++++ Source extract ++++
The Trail of Broken Treaties Redux

Vine Deloria, Jr. famously penned a book, the Trail of Broken Treaties in response to over 150 years of the United States breaking its agreements with Native American Tribes.

The current Standing Rock action by thousands of Native American peoples and their allies is another chapter in this trail of broken treaties. The encampment was initiated to call attention to and halt the progress of an oil pipeline from Canada into the United States. The pipeline has now been rerouted several times, the most recent, away from the population center at Bismark, and through the relatively unoccupied lands near the Standing Rock Reservation. In fact the pipeline is slated to cross the river upstream of Standing Rock.

The Standing Rock tribe is  making two key points about this development. First and foremost, these sorts of pipelines burst or are breached and the oil tends to pollute the environment. The location of the pipeline in crossing  the river will at some point in the future, leak and cause pollution of the water supply to communities on the Stand Rock reservation, and really all downriver communities will be affected. The United States Federal Government has been lase fare about such many such oil spills in the past, leavogn enforcement and clean up to the corporations that administer the pipelines and essentially allowing corporations to not do their jobs and completely clean up any oil spills. If the Flint, Michigan lead pipe water pollution crisis is an indication of the power of the state and federal governments to protect citizens from pollution, where for years the governor of the state and the federal government now have known about the problem and done little or nothing to solve the problem, the citizens of the Standing Rock reservation are righteously acting to head off the probable oil leak in the future. Similarly, closer to oil pollution issues, the many thousands of pil spills that happen annually throughout the United States leaves little faith in the governments to help and protect citizens of the United States from such extreme environmental pollution.
++++ Listing ++++
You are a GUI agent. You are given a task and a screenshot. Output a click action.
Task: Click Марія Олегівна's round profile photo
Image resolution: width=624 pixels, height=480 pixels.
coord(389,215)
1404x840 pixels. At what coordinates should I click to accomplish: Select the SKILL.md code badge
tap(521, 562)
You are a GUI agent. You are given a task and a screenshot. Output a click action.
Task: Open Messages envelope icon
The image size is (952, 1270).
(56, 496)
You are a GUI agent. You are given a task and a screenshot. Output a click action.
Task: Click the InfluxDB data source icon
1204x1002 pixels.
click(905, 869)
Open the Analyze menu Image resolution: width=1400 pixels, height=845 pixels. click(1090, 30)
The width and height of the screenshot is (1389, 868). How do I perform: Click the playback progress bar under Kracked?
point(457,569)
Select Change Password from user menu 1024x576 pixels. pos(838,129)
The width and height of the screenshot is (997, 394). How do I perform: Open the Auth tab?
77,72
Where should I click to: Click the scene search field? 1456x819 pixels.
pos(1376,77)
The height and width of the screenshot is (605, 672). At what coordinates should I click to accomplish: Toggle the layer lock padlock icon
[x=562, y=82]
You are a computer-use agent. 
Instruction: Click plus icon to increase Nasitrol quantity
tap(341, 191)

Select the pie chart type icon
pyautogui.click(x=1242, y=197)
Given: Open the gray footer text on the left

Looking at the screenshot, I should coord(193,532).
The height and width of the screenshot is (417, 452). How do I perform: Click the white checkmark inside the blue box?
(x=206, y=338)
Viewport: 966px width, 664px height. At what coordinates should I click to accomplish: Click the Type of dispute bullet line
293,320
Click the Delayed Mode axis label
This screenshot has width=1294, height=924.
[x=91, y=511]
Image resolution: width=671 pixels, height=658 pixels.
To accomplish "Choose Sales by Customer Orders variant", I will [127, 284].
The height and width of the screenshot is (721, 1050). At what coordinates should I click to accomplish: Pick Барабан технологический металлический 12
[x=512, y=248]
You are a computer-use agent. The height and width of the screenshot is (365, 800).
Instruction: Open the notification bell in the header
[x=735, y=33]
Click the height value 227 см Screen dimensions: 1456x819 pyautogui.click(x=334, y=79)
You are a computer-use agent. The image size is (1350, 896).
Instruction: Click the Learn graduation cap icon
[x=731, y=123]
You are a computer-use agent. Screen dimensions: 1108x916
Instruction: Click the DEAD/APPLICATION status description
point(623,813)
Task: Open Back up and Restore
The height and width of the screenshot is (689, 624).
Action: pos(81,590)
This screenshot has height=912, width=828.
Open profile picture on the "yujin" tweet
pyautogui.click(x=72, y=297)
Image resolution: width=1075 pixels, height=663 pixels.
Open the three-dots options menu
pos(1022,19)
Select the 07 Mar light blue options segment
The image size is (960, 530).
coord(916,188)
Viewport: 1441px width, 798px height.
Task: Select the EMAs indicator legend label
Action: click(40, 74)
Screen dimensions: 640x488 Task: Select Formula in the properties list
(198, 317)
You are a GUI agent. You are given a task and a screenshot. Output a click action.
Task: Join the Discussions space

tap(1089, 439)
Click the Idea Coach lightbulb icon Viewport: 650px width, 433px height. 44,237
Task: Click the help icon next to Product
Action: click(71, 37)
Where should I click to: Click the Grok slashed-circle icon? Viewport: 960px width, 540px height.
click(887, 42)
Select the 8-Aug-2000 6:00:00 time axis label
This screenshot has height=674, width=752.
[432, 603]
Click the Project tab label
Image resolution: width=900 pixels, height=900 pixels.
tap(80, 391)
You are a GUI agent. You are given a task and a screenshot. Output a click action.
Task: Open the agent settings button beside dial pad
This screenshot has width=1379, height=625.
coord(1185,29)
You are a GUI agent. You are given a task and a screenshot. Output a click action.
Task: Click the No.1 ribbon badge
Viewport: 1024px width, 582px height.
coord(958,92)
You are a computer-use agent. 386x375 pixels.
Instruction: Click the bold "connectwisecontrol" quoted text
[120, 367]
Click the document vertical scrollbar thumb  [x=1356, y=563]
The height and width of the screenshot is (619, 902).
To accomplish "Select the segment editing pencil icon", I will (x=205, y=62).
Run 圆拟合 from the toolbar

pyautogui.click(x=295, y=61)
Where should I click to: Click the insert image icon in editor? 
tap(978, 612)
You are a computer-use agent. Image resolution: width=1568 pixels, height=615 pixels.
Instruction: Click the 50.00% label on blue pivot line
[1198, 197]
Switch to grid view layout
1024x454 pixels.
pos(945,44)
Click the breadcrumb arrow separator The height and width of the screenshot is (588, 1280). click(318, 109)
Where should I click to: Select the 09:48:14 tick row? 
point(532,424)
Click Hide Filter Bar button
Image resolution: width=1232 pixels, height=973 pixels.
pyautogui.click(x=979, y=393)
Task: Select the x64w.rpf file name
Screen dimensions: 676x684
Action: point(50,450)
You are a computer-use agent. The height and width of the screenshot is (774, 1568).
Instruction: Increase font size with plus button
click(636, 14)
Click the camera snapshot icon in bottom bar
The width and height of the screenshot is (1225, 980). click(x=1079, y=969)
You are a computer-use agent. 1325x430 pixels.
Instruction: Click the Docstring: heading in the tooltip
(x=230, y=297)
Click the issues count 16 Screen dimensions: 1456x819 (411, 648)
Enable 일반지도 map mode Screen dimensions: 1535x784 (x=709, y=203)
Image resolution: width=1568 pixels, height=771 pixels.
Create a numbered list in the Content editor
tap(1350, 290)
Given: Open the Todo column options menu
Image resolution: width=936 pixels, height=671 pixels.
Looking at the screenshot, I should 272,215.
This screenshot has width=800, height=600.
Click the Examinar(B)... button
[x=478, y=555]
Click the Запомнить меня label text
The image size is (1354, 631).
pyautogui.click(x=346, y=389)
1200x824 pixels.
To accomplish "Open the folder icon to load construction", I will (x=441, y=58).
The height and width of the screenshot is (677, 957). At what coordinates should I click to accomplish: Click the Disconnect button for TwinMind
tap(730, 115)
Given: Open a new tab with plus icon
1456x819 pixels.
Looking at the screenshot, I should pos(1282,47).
++++
## Exercise tasks
1. Copy the Standing Rock article word for word, from "The Trail of Broken Treaties Redux" up to and including "Native American Tribes.".
2. Write the next part of the article on the Standing Rock pipeline protest, picking up after its final sentence.
The records aren't needed here.

## Expected answers
1.
The Trail of Broken Treaties Redux

Vine Deloria, Jr. famously penned a book, the Trail of Broken Treaties in response to over 150 years of the United States breaking its agreements with Native American Tribes.

2.
In addition, corporations are rarely are held fully accountable. The EPA of the Obama Administration is now being called out for falsifying their study of the effects of fracking on the environment. Fracking companies are at this time fully protected by actions of the Bush administration and through the recent EPA study, now under serious scrutiny. It may be that the Obama Administration ordered the EPA to change their metrics to help the fracking companies to continue polluting the environment and developing more oil resources for the US economy. If this is a fact, hen this calls into question whether the same situation has now occurred regarding federal environmental clearance for the DAPL pipeline. Did the Army Corps alter its report to allow this economically significant project to proceed? Did the Army Corps not follow good consultation policy in order to clear the construction of the pipeline across Native American cultural and sacred sites, essentially destroying them? This is what the Standing Rock tribe has been saying for some months now, and is a distinct possibility.

The Standing Rock contend that this land was part of their original tribal territory. CRM laws in the United States give broad deference to tribes who identify cultural and sacred sites. most federal agencies now seek to work with tribes to avoid impacting and cultural sites. This is the intention and purpose of the federal CRM laws, and what most archaeologists are trained to think about ethically when they are learning their profession.

In addition, the Standing Rock tribes has rightly pointed out that their treaties state that the tribes on reservations “will” not be disturbed. This is an important part of the original Northwest Ordinance, even if historically it has not been adhered to. Because this is part of the treaty of the tribe, (Treaty of Laramie), which according to the US constitution becomes the supreme law of the land, these are laws that must be obeyed by the federal government and the states. Yet now we have a pipeline which is destroying sacred sites and crossing the main water source of a reservation which will at some point in the future leak and pollute the water. The pipeline is fully approved by the federal governments and the state government is so investing in this project that they have set their militarized state police against the Stand Rock water protector camp.

If these are the correct facts of the situation than the situation, and from the many videos that have appeared on social media, it appears that all of the details are true, than this is a case again of the federal government not protecting the rights of a tribe which signed away tens of thousands of acres of land for the safety and security of a permanent reservation. as such, this is a case of the federal and state government breaking the treaty of the tribe.

Lawrence O’Rourke said “They might as well re-write the Constitution. They teach us we have freedom of religion and freedom of s speech, but it is not true. This was our first place, our first home. It is still our home but we do not have the same rights as other Americans.”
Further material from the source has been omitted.